I haven't run across this in any historicals that I can recall. I have experienced this with my partner while wearing a rather unsexy silk camisole. I say it's unsexy because I was wearing it solely for the purpose of warmth. The thought of chewing lace or having someone chew on me while wearing lace makes me queasy--it's like one of those nails-on-the-chalkboard sensations. Actually I rarely wear lacy or bras anymore. Years of nursing gave me Nipples of Steel that show through anything sheer.

MaryK said...

@JamiSings - My sister has a Phantom and anything Phantom-like obsession. I've been wanting to exploit it and get her reading Romance. :) [She loves Rom-Com movies but turns her nose up at Romance novels. Go figure!] Can you recommend any Phantom-like Romances? If you remember any, would you mind emailing me at markatkenATgmailDOTcom? I don't want to highjack Wendy's Soggy Bra post! :D

Wendy said...

KristieJ: I try to not subject him to TOO much romance novel blathering. Bless his heart - he's really good at humoring me....or tuning me out :)
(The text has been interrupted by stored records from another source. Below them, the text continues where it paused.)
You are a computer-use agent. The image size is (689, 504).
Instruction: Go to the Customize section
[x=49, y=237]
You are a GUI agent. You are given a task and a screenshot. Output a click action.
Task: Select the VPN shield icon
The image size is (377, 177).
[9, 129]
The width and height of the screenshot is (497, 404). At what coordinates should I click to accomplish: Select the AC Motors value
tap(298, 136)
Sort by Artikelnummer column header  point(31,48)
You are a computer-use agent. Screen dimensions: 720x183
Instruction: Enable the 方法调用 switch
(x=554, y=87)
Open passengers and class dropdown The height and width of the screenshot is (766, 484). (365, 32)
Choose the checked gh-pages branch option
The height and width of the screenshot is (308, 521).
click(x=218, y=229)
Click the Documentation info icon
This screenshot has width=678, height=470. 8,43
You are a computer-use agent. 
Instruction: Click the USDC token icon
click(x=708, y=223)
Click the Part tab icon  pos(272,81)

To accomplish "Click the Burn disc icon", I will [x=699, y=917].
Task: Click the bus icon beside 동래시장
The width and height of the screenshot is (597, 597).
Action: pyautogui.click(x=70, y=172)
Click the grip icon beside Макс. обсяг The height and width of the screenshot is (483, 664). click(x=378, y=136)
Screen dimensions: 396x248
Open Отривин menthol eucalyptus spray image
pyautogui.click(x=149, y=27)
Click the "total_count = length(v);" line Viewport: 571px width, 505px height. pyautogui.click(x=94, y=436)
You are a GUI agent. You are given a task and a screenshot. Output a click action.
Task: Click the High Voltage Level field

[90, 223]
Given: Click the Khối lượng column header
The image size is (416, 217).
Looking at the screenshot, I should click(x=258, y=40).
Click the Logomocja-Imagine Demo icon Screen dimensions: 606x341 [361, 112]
Hannah: For historicals it would be The Chemise Suck or The Soggy Chemise :) And LOL - Nipples Of Steel. Is that sort of like Abs Of Steel? Or Buns Of Steel? Anyone else remember those work-out videos?

Jami: Now I'm driving myself nuts thinking about time travel romances - because I think I *might* have read Granny Panties in one of those once. Or maybe I'm making that up? The thought of Soggy Bras has short-circuited my brain.

Oh, and e-mail MaryK :)

JamiSings said...

I did. I also asked the Smart Bitches to try and help me remember the hairy pits one. I hope to hear back from them. If I don't in a week I'll post it in my own blog & hope someone heard of it.